Antigen-specific B cells efficiently present low doses of antigen for induction of T cell proliferation

Previous experiments suggested a role for specific B cells in the induction of antigen (SRBC)-specific T cell proliferation. Two models were proposed: in the first, B cells directly presented antigen to T cells; alternatively, B cells secreted antibody, which opsonized antigen for presentation by macrophages. Experiments to distinguish between these possibilities are presented here. Three lines of evidence support the conclusion that antigen is presented directly by specific B cells. First, nonimmune splenic adherent cells (SAC), which efficiently induced proliferation of appropriately primed T cells to antigens such as OVA and GAT, were unable to induce SRBC-specific proliferation.

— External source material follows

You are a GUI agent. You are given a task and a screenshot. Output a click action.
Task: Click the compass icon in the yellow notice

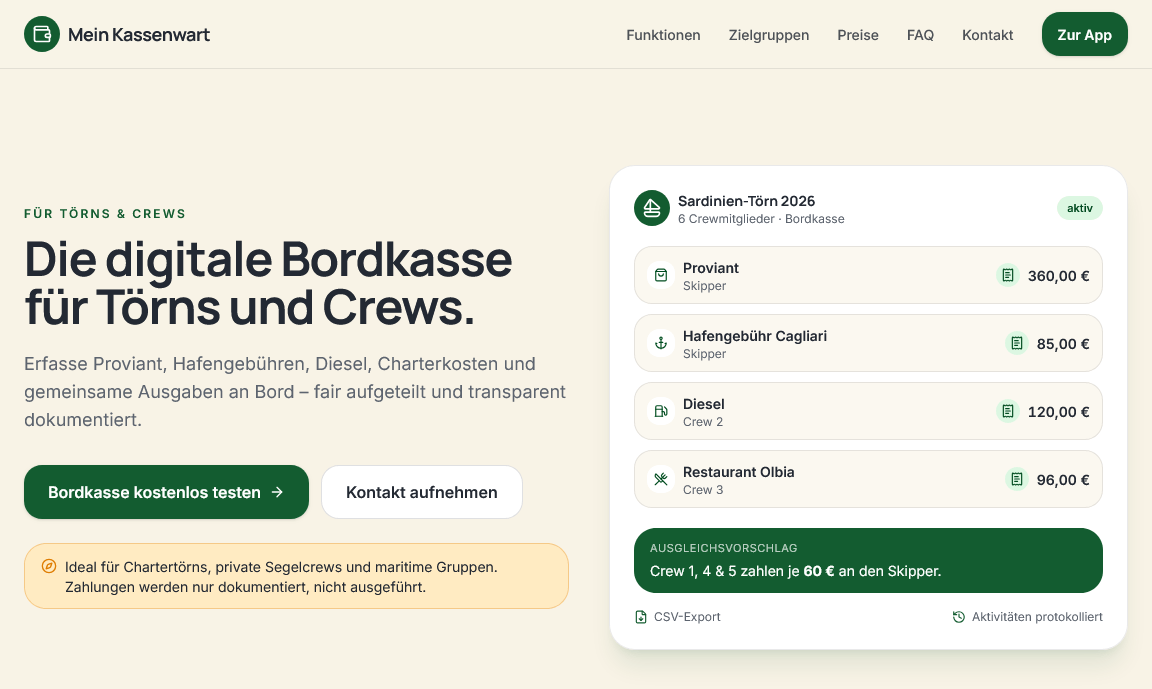[x=48, y=566]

Secondly, a slope analysis of the logarithmic plot of T cell proliferation vs the number of irradiated B cells suggested that two cells were limiting within the presenting population. The addition of IL 1 or SAC reduced the slope to 1 (although in serum-free conditions, the addition of IL 1, but not SAC, reduced the slope of the line). Specificity of the B cells for the antigen continued to be required in the presence of exogenous IL 1 or SAC. These results suggested that presentation by specific B cells and the amount of IL 1 were the limiting requirements for the induction of SRBC-specific T cell proliferation. The third line of evidence was the demonstration of a restricted interaction between T cells and B cells. The addition of irradiated, allogeneic SRBC-specific B cells to T cell lines and syngeneic SAC failed to support proliferative responses. We further show that a GAT-specific T cell clone was triggered to proliferate by either SAC or B cells, but that antigen-specific B cells were necessary at low doses of antigen. This finding is important in two respects. First, the T cell clone previously has been shown to act as a helper; secondly, when low doses of antigen are used, the requirement for priming of the B cells to the specific antigen is true for a soluble, as well as a particulate, antigen. We propose that at low (physiologic) doses of antigen, presentation to secondary T cells takes place mainly at the surface of antigen-specific B cells. At high doses of antigen,h presentation can also be accomplished by nonspecific cells such as other B cells, macrophages, or dendritic cells.